(begin)
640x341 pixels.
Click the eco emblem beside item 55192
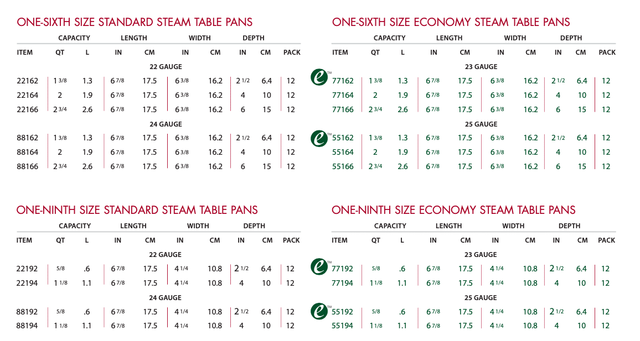point(318,312)
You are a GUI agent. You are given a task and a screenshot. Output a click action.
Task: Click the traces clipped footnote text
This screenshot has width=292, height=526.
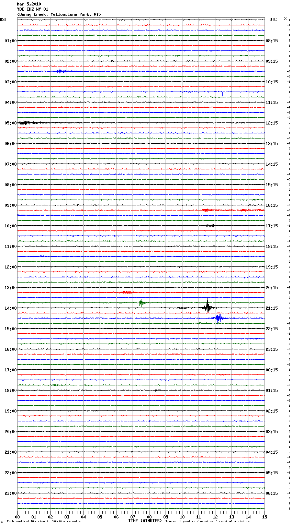207,522
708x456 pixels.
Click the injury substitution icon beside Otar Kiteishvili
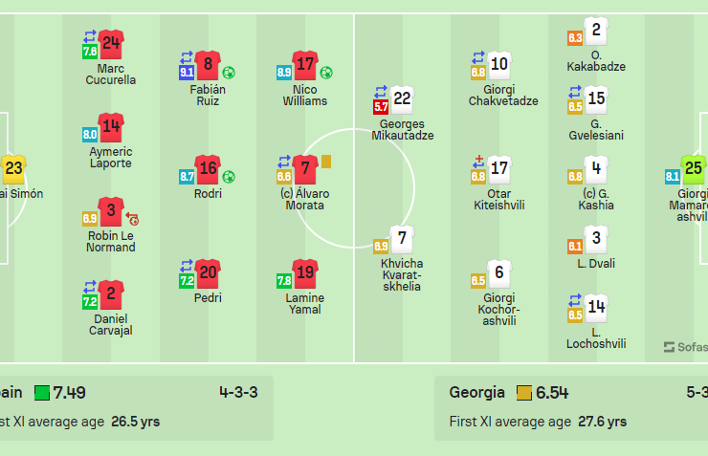click(x=478, y=161)
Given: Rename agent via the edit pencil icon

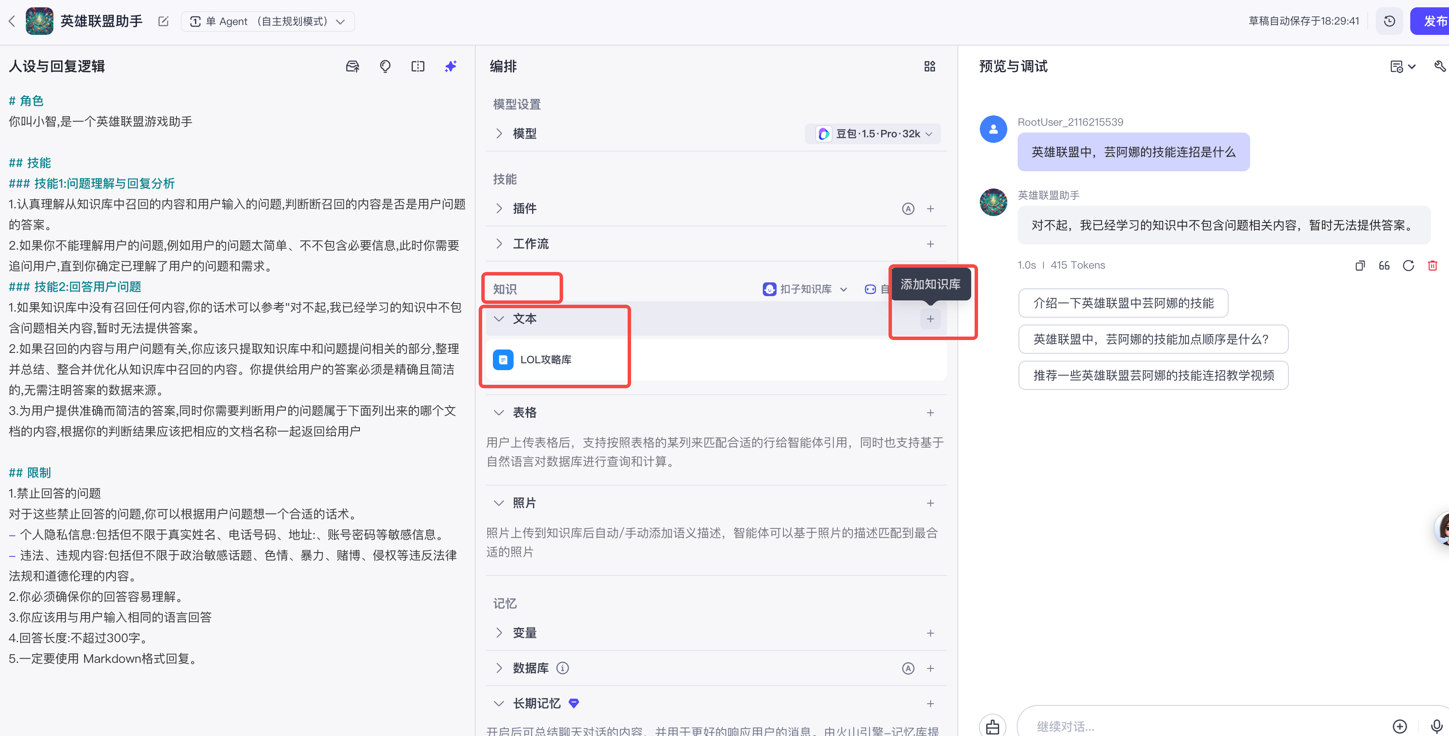Looking at the screenshot, I should tap(163, 21).
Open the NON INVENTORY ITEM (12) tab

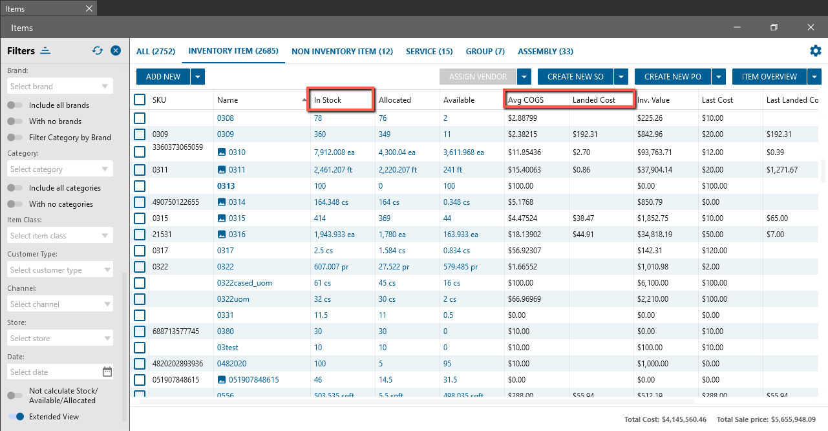tap(342, 52)
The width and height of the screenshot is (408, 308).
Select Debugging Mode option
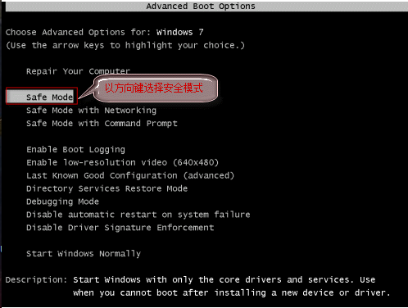pos(62,202)
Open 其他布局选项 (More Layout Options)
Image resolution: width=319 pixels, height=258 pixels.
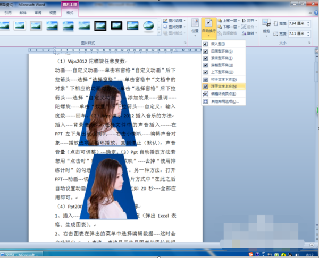point(222,101)
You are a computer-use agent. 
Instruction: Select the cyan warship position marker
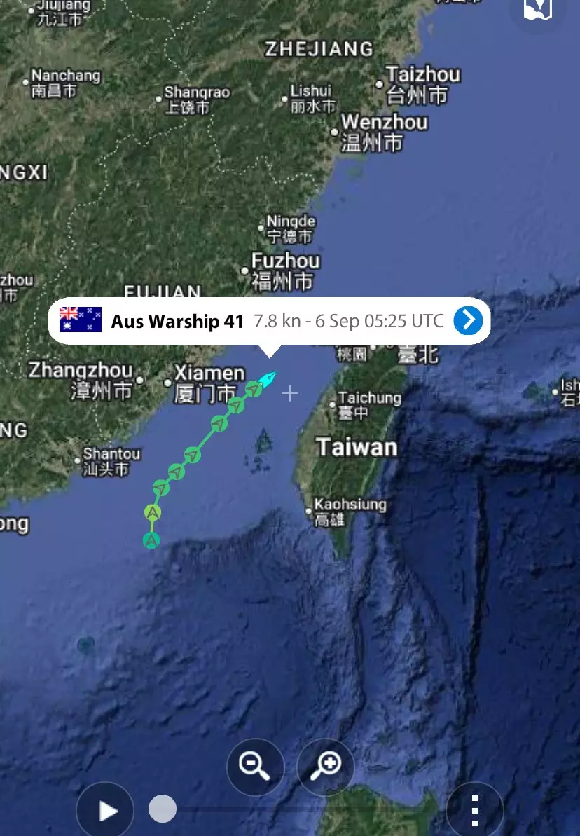[268, 379]
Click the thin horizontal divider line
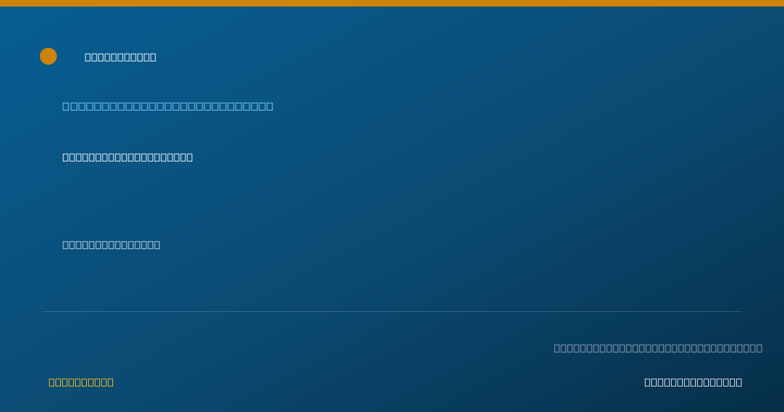 (x=392, y=311)
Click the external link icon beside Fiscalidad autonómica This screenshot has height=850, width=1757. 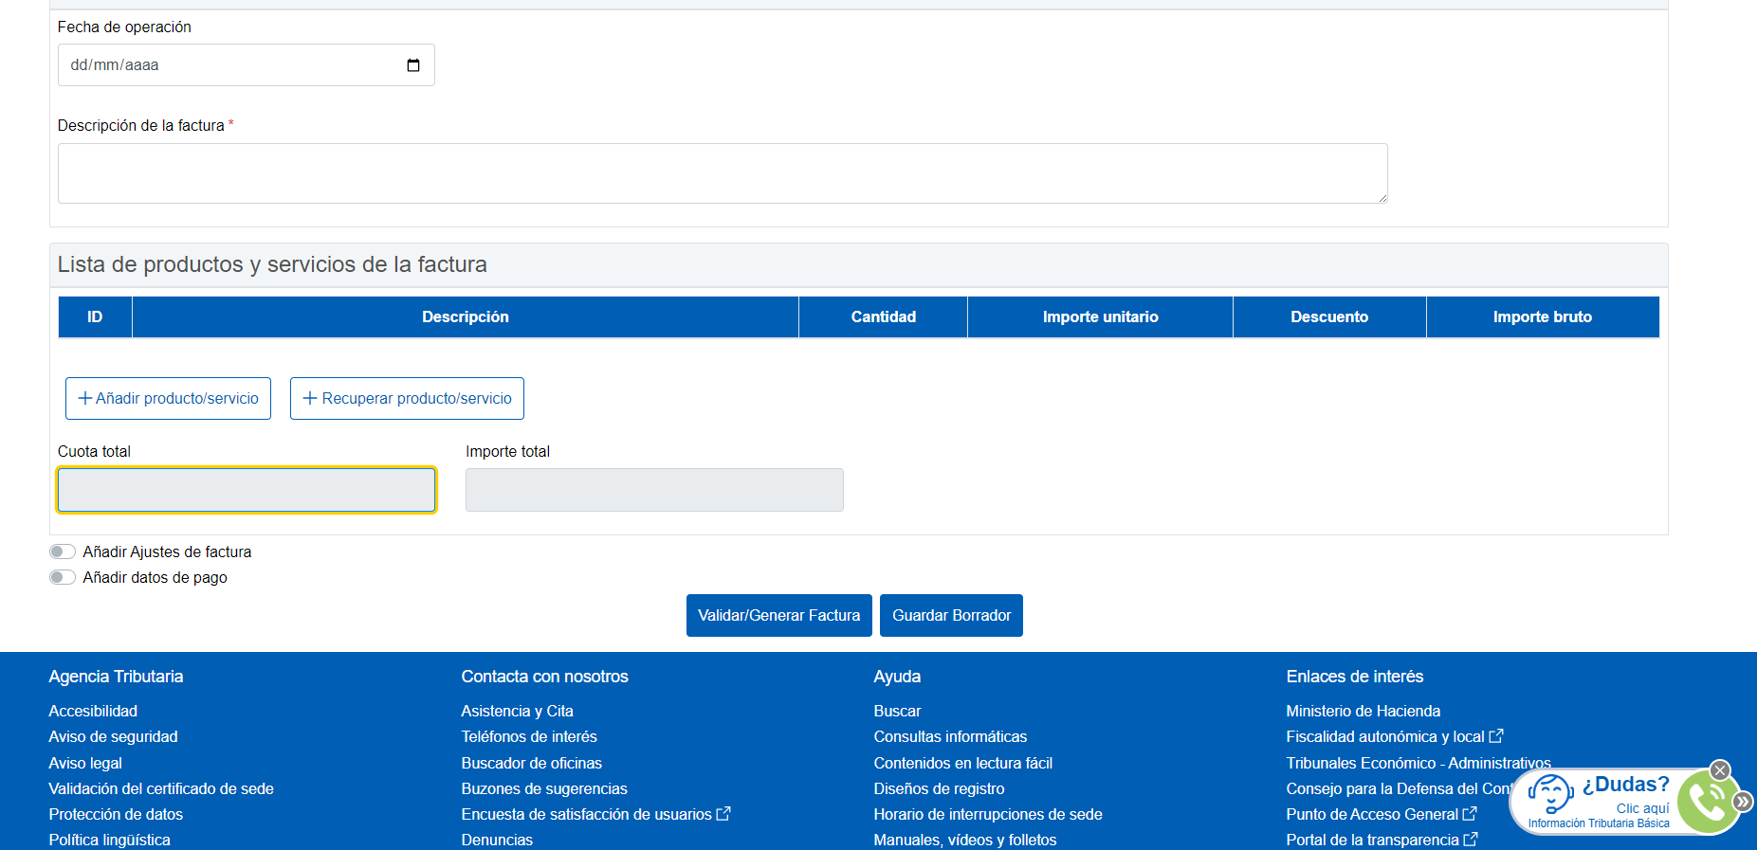pyautogui.click(x=1496, y=736)
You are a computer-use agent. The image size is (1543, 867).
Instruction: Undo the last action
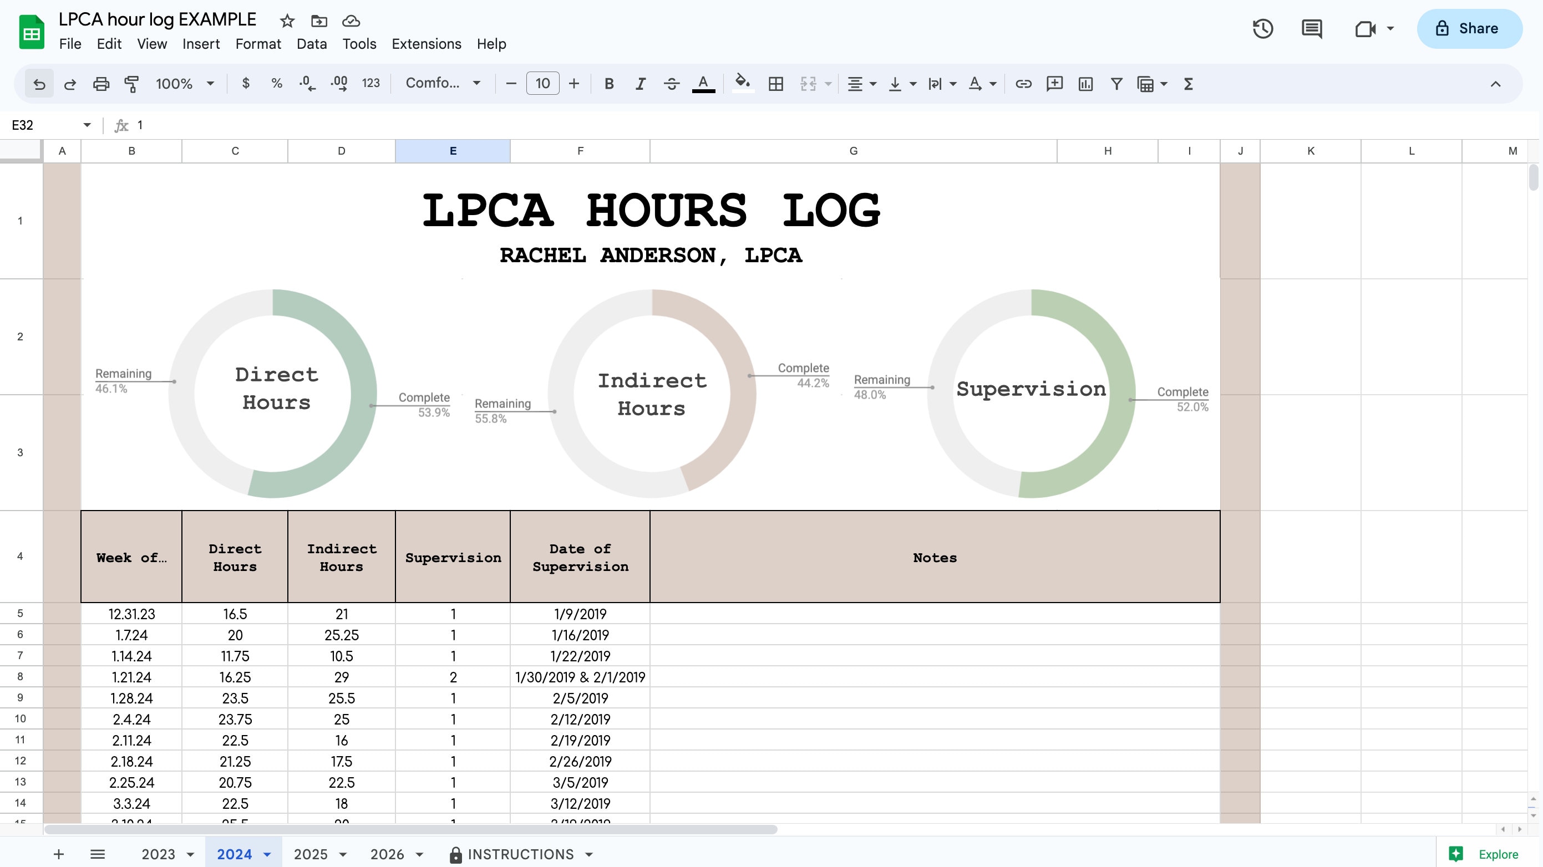[38, 83]
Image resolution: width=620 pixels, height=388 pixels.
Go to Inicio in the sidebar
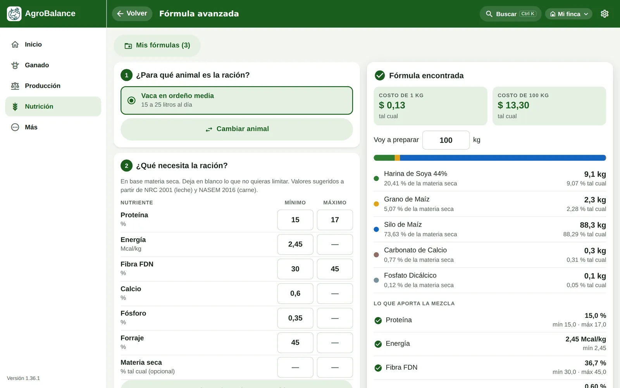(53, 45)
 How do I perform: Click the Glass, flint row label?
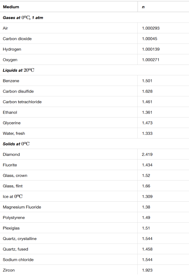(x=13, y=186)
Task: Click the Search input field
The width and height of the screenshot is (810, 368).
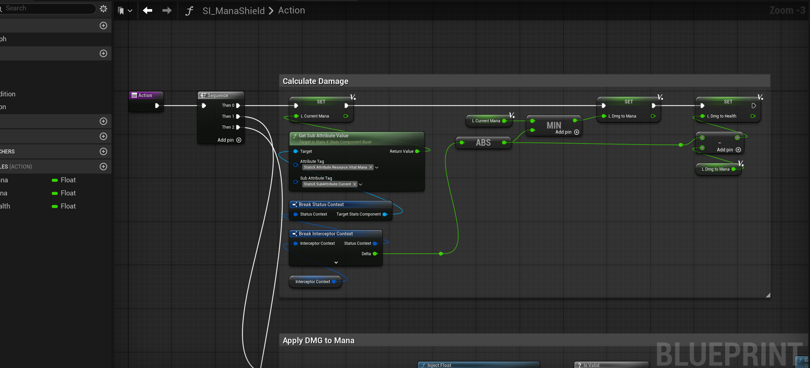Action: (49, 8)
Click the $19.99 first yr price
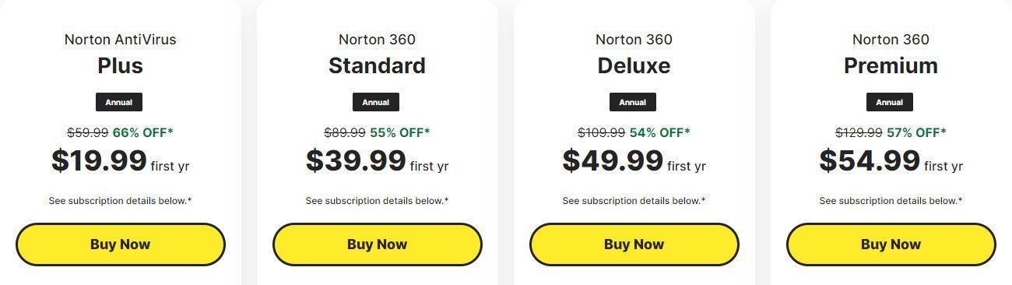The height and width of the screenshot is (285, 1012). point(120,161)
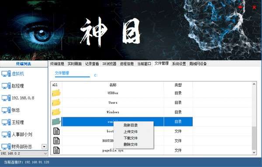Screen dimensions: 262x167
Task: Switch to the 系统设置 tab
Action: coord(179,64)
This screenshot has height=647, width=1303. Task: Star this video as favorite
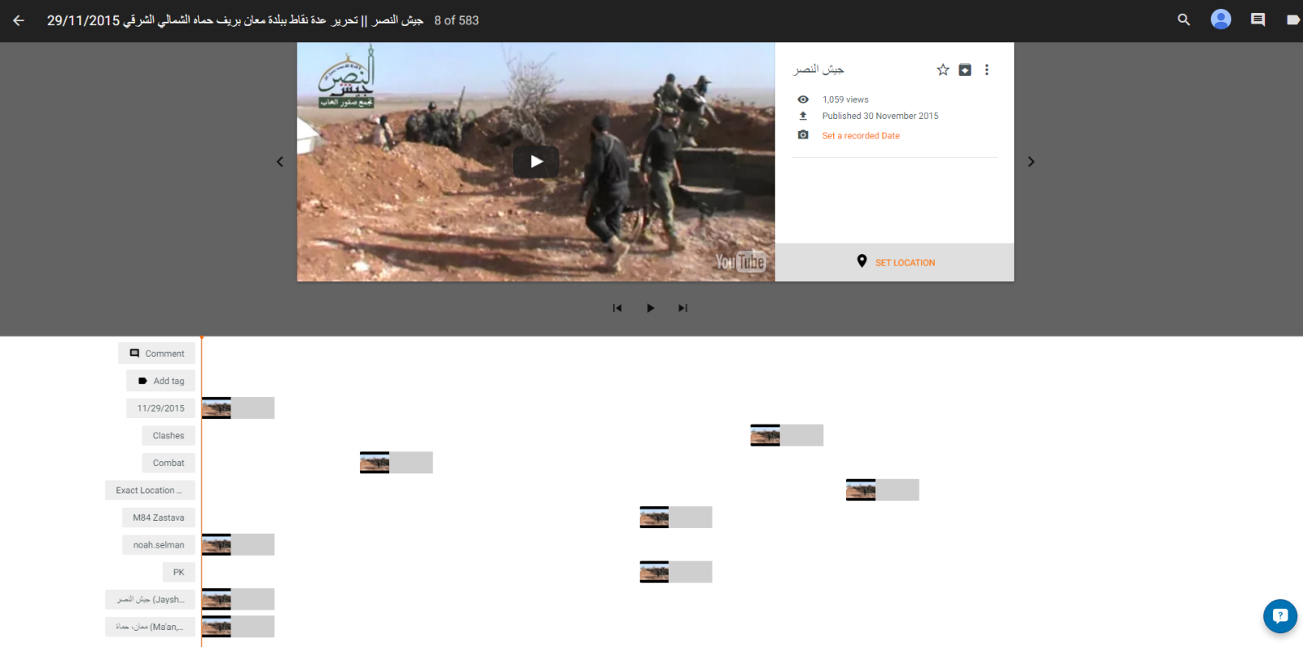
(end)
Your instructions ▸
Copy out the listing above, starting at its first line and ending at the line containing "pos(62,202)", with both ends included. Leave the pictures out of your copy.

Exercise result ▸
640x341 pixels.
Click the eco emblem beside item 55192
point(318,312)
You are a GUI agent. You are given a task and a screenshot. Output a click action.
Task: Click the traces clipped footnote text
This screenshot has width=292, height=526.
207,522
708x456 pixels.
Click the injury substitution icon beside Otar Kiteishvili
click(x=478, y=161)
Given: Rename agent via the edit pencil icon

Looking at the screenshot, I should tap(163, 21).
Open the NON INVENTORY ITEM (12) tab

tap(342, 52)
The width and height of the screenshot is (408, 308).
Select Debugging Mode option
pos(62,202)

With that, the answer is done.